It’s only our second shoot and
I’m wondering if our subjects are trying to complicate identity
issues more for me or just trying to say something like “Hey…I
can be a Cowboy and still be Chinese” or “I can be a Christian
living in the midst of religious conflict and still be Chinese
too”. As my stream of conscious wanders, I’m distracted by the
Klezmer Hip Hop tuning in from a near by radio in the kitchen.

We check out and say goodbye to everyone before heading off to
Jerusalem, taking the scenic route through Nazareth along the
Sea of Galilee to avoid possible snipers. Cheuk is exhausted
from the driving after we passed the Jordan River. I take over
with the West Bank ahead. Driving into Jerusalem through rush
hour traffic was quite a kamikaze ordeal. After much getting
lost, we find my bed and breakfast and Cheuk flies home early
while I stay behind for a few more days.
I spend the next few days shooting (not literally) diverse faces
and different neighbourhoods in and around Jerusalem, Old City
and Bethlehem. I’m told to avoid the Arab quarters by the
Israelis and the Arabs tell me not to tread too deep into Jewish
neighbourhoods. At night, I mostly look for Swiss-run (neutral)

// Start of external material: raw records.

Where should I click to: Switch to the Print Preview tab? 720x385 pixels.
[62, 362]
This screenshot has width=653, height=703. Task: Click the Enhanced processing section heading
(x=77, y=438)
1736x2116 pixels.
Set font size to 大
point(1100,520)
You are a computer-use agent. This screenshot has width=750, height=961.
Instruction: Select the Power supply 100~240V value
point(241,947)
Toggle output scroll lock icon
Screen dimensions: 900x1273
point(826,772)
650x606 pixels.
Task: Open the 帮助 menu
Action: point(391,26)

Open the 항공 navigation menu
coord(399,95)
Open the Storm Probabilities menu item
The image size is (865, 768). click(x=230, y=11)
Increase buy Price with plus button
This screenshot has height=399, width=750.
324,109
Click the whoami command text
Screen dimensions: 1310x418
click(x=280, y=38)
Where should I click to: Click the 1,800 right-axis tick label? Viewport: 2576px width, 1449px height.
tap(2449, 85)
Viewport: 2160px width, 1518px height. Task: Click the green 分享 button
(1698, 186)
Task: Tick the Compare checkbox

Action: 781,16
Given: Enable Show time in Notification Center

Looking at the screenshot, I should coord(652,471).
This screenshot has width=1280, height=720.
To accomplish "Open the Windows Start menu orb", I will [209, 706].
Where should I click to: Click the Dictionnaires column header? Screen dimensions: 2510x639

cyber cafes to check for e-mail… just kidding about the Swiss
part.
Sexy babes in army fatigues are a common sight here. Living in a
country where you’re surrounded by potential enemy attacks,
every soldier must carry their automatic assault weapon even
during off-duty hours in bars and discos. After causing a domino
affect on a row of Uzi’s leaning up against the bar, I meet
Rachel. She invites me to join her to bath at the salt springs
in the Dead Sea after I asked if that was her Uzi or is she just
happy to see me? Yeah… so I’m a bit cliché… but what else are
you gonna say to a hottie in uniform? Especially one with an
Uzi.
Rachel and I spent the next forty-eight or so hours together. I
can’t say that it was a “till sunrise” experience. We both knew
that a Saba would never leave Israel and I could never see
myself living there. So we made the best of forty-eight hours,
spent the night together, went to the Dead Sea the next day.
After that, we could only stand each other long enough for a
sweet goodbye at the airport as the sulfur from the salt springs
made both of us stink like rotten eggs. Nonetheless, it was an
amazing forty-eight hours and my former girlfriend has become
more or less a faded memory.
The airport experience was the worst I’ve ever had. Thank God I
gave myself plenty of time. I was grilled and interrogated by
midget cops for nearly three hours. Standard interrogation
tactics, but really annoying. I was cooperative until they blew
up one of my lamps. After that I just lost it and demanded to
speak to Canadian authorities, US cash for compensation and told
them to kiss my sulfur-clad ass. Since I lived to tell the tale…
it’s needless to tell you that I got my US cash in a neat pile
without any paper work and was personally escorted to my gate by
head of security but they never did kiss my sulfur-clad ass.